# Piebald Cob from Goole



## Cuffey (23 June 2011)

No Crime number yet

Taken from Rawcliffe Goole East Yorks

Not hogged when taken.  Microchip number 985120032770339  14.1 hands and 13 year old mare.


----------



## cally6008 (24 June 2011)

microchip not associated with any passport on ned


----------



## Cuffey (24 June 2011)

cally6008 said:



			microchip not associated with any passport on ned
		
Click to expand...

I tried that as well!


----------



## Cuffey (24 June 2011)

Phoned Humberside Police (log number 230) still no Crime Number but asked for message to be passed to get entry onto NED asap


----------



## cally6008 (24 June 2011)

and added to the Stolen Horse Register


----------



## Tinseltoes (24 June 2011)

» **Dataset excerpts**
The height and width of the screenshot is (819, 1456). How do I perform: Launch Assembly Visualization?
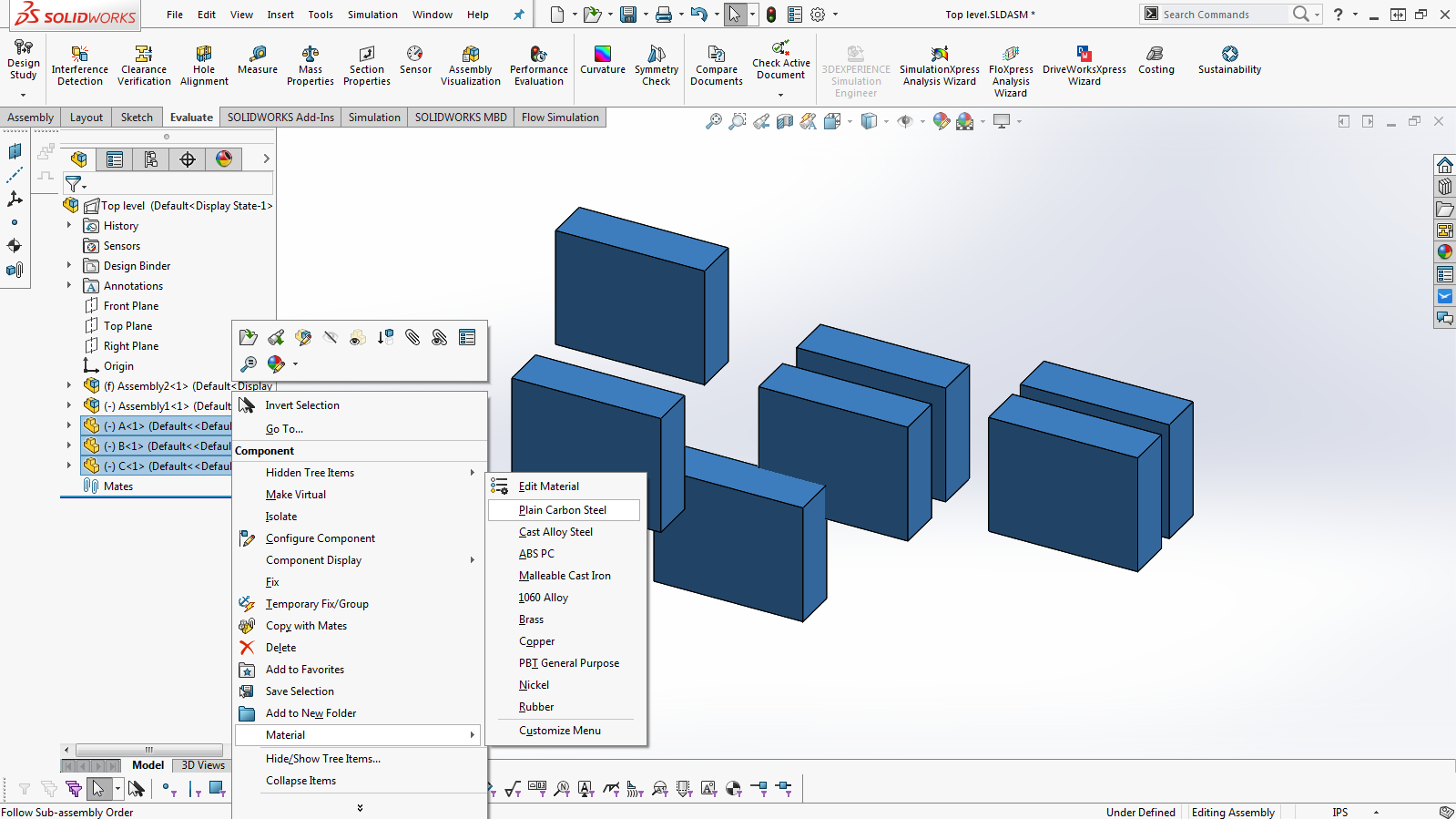click(471, 65)
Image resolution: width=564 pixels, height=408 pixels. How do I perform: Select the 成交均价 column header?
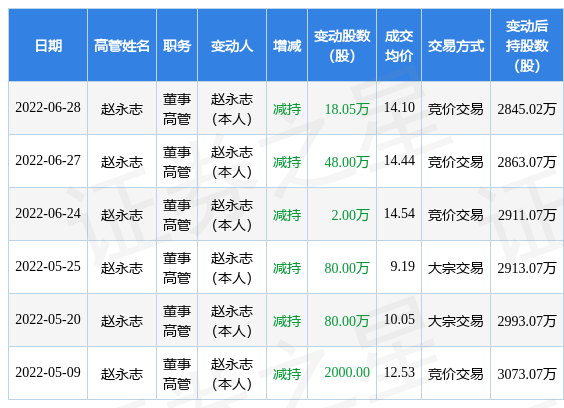pyautogui.click(x=399, y=46)
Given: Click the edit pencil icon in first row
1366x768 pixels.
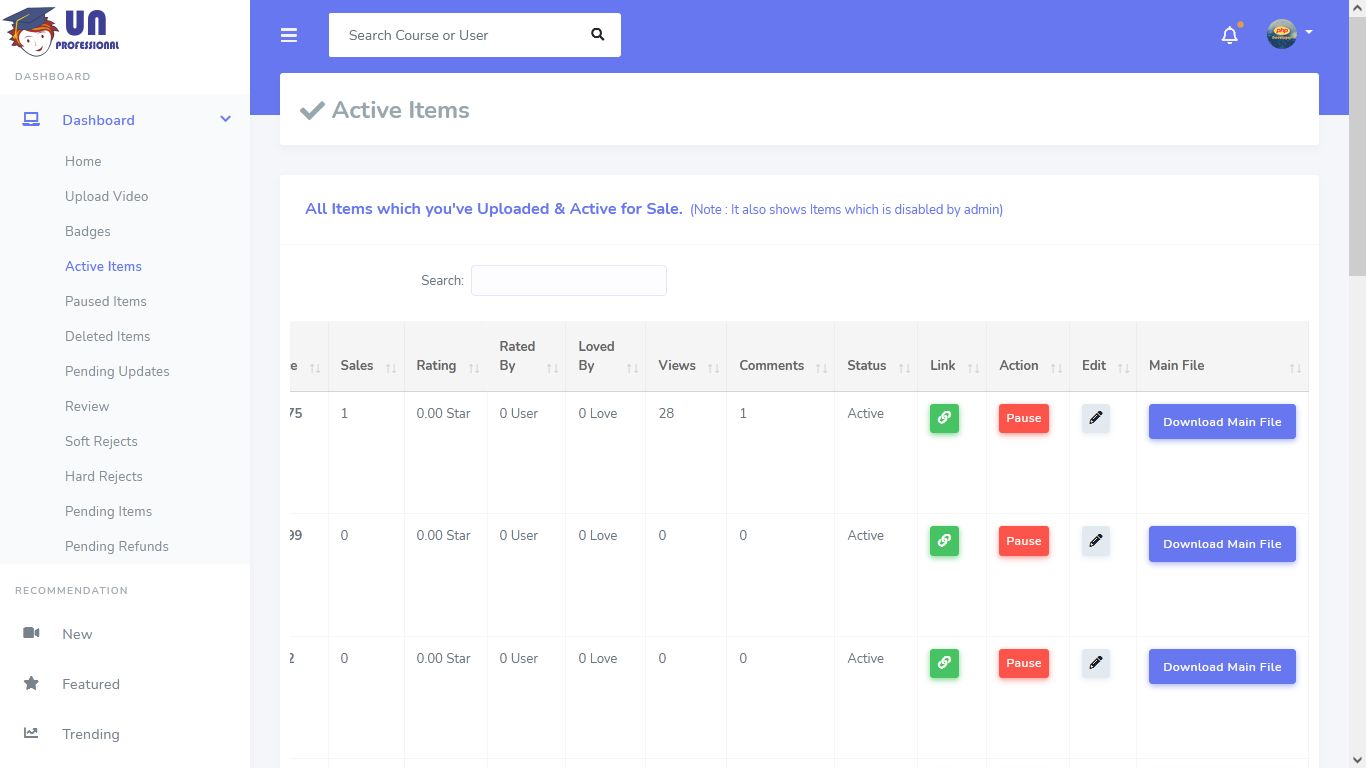Looking at the screenshot, I should click(1096, 418).
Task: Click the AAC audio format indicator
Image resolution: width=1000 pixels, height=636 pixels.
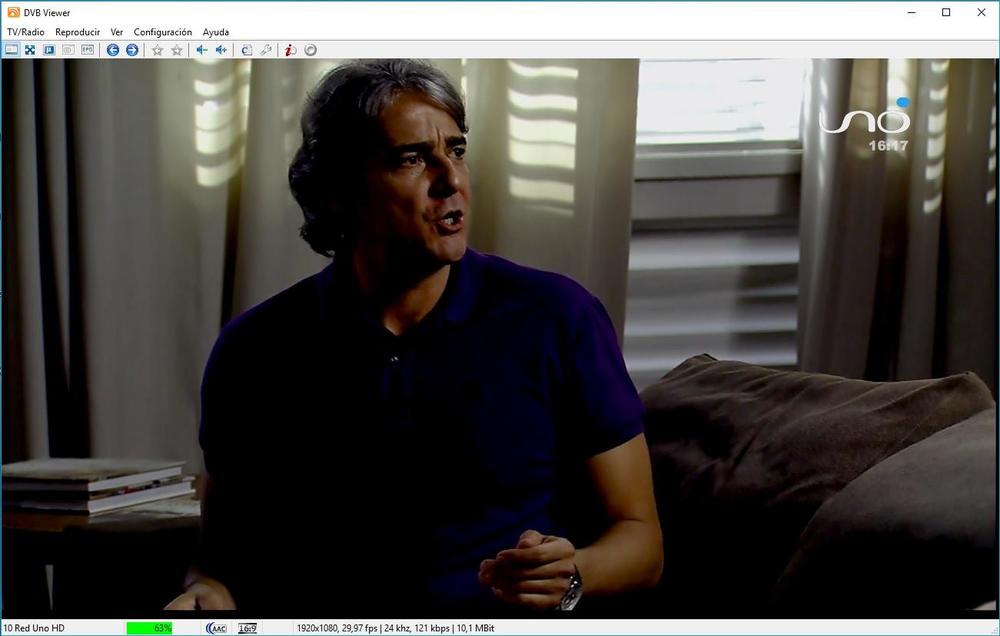Action: click(x=216, y=628)
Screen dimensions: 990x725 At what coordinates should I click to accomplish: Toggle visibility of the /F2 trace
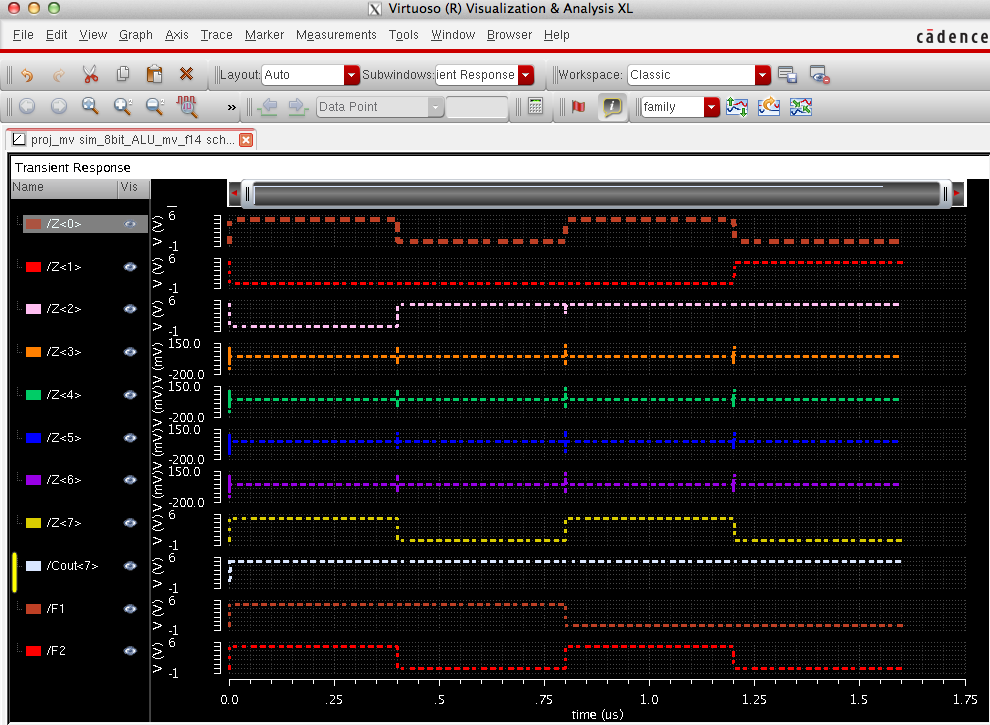pyautogui.click(x=129, y=651)
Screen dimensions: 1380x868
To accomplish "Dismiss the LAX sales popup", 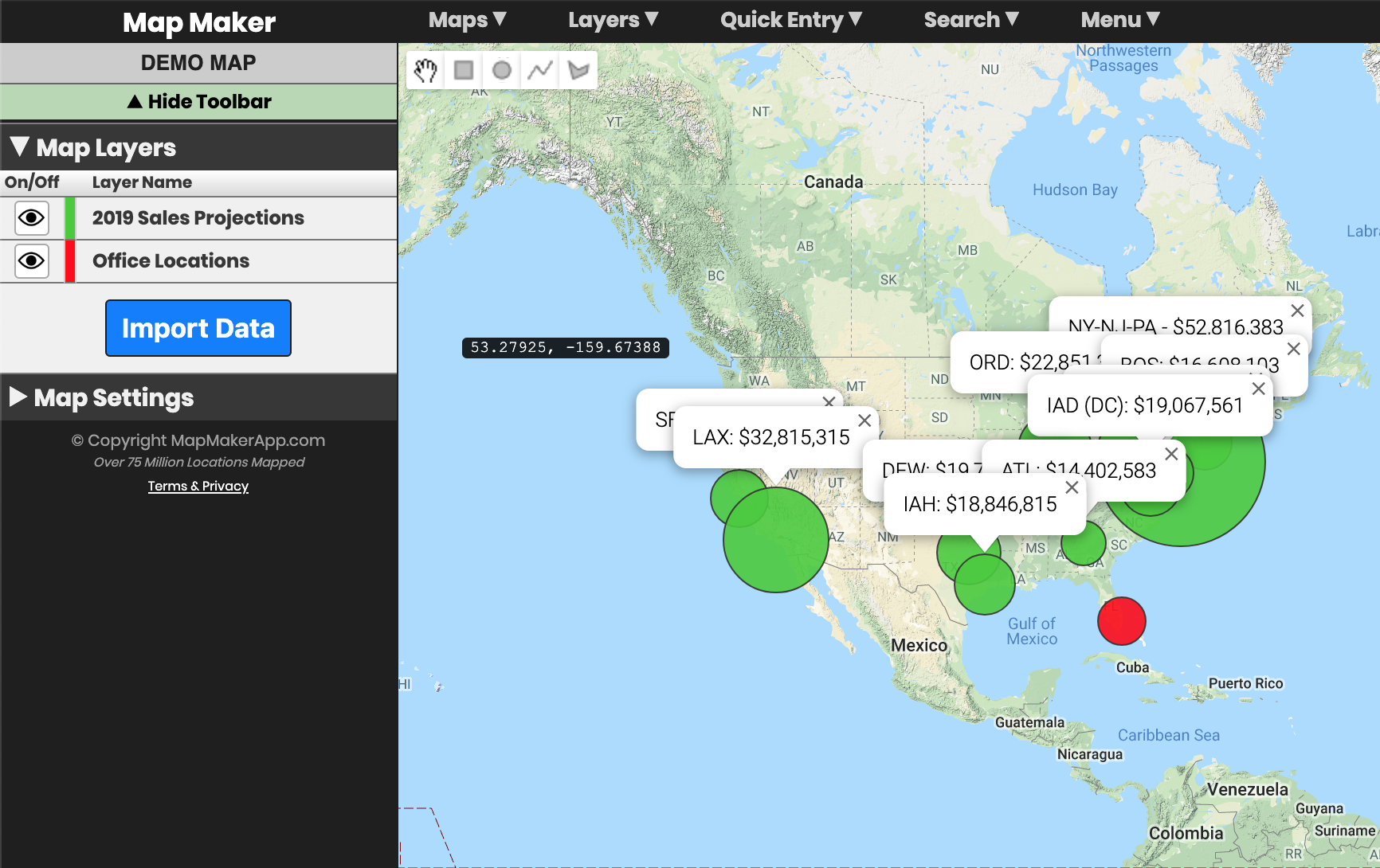I will tap(864, 420).
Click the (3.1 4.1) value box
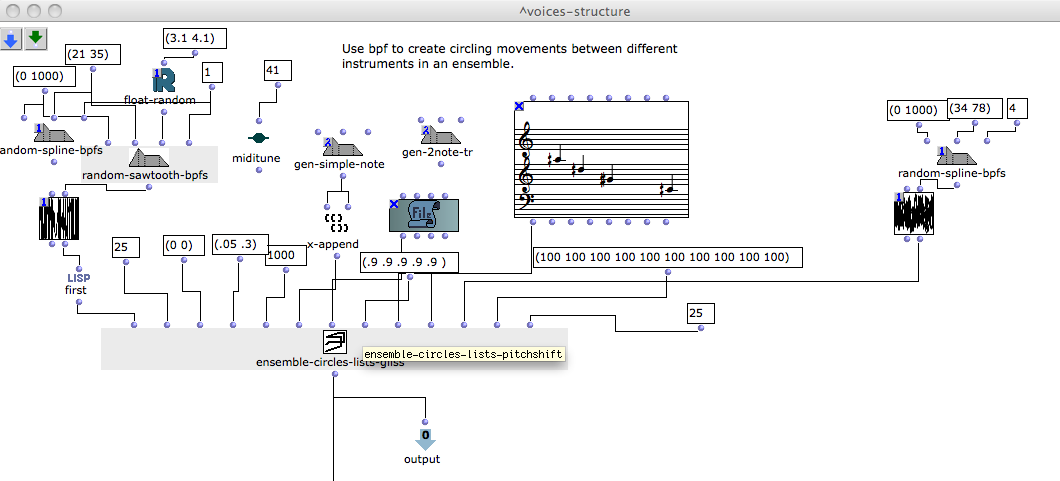This screenshot has height=481, width=1060. [x=195, y=39]
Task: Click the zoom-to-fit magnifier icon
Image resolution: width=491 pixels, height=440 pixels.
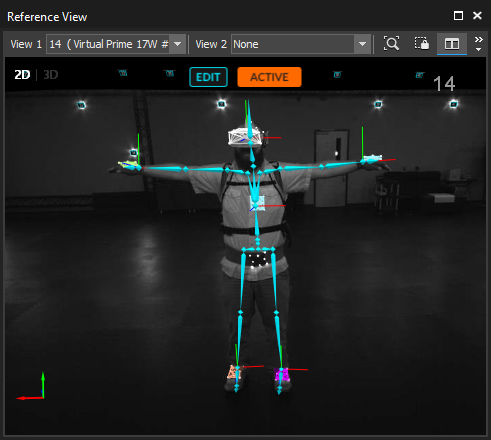Action: [391, 44]

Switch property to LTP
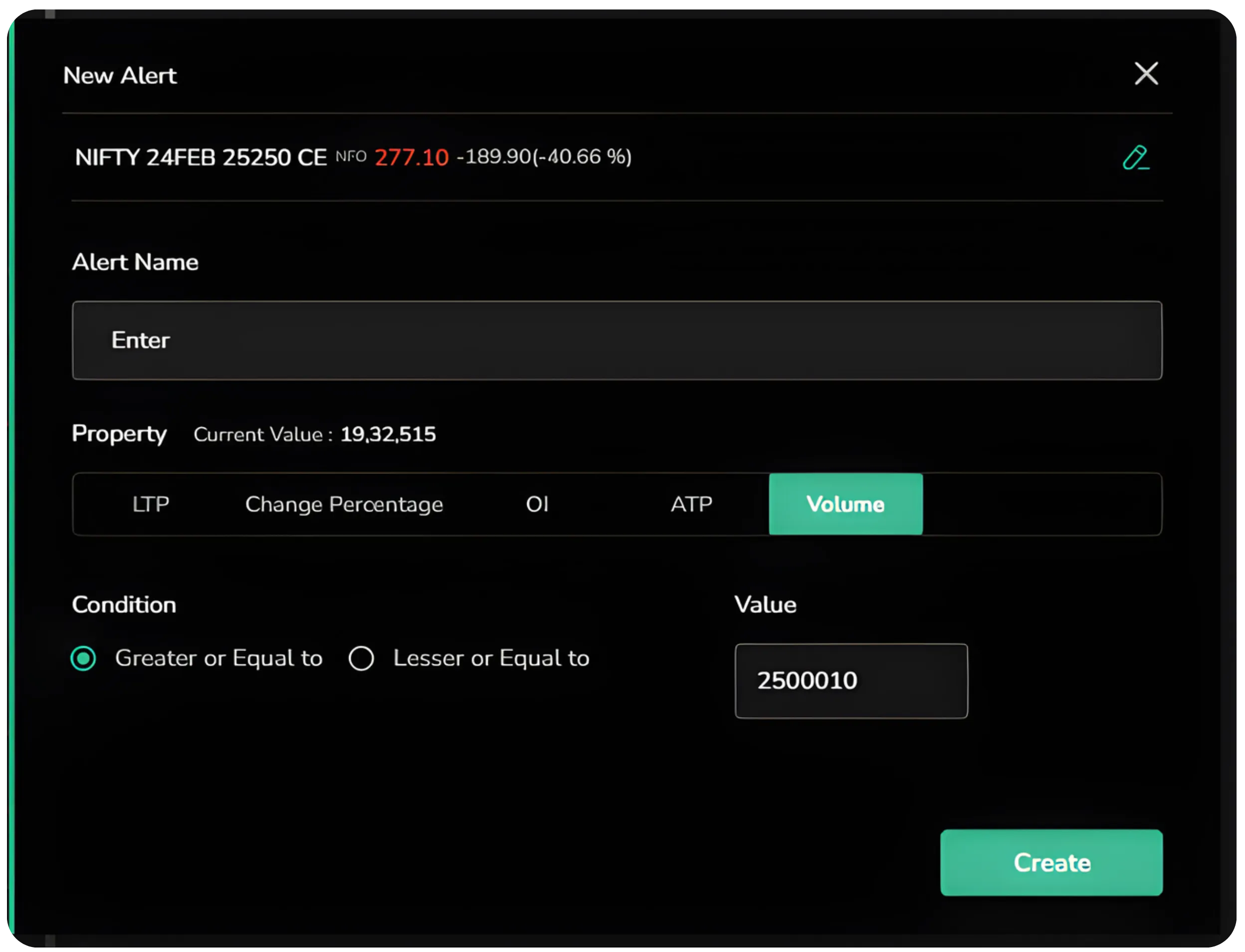(x=150, y=504)
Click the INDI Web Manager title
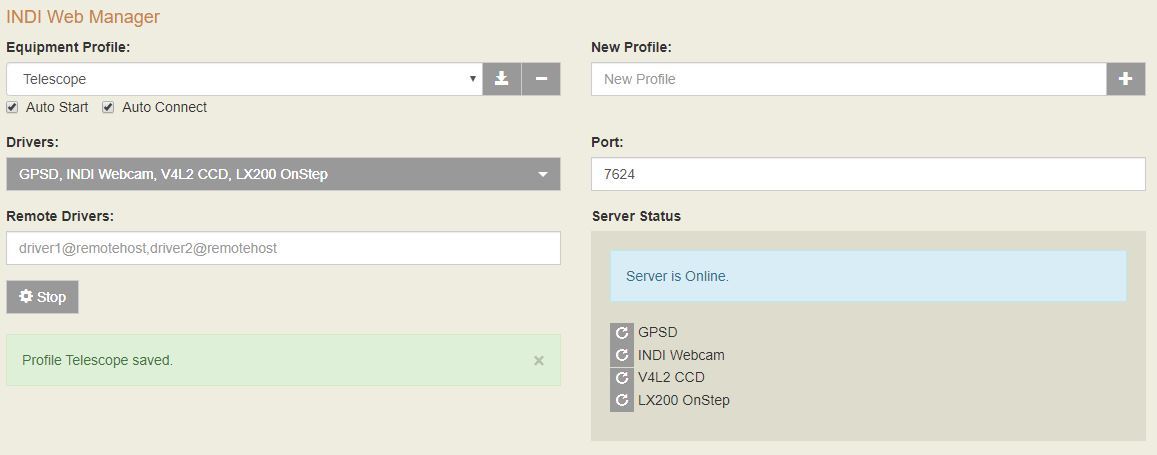 point(83,17)
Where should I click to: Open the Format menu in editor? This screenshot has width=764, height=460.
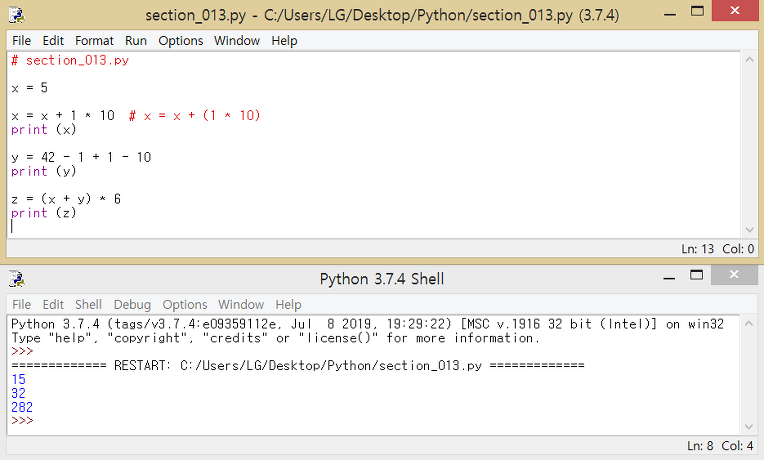click(x=94, y=40)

» **What you should do**
Resume the forum thread about the piebald cob taken from Goole, starting right after the last line shown. The data stands apart from the thread about the missing piebald cob.

» **Result of this exercise**
I hope she is found very soon.


----------



## Cuffey (24 June 2011)

GOOD RESULT--Humberside Police phoned me back just now

Horse found safe and well but definite attempted theft locks cut on gate--horse has run off and been found in local area and held but was not recognised by finder.  It has taken a little while to reconnect horse and owner.


----------



## darkhorse123 (24 June 2011)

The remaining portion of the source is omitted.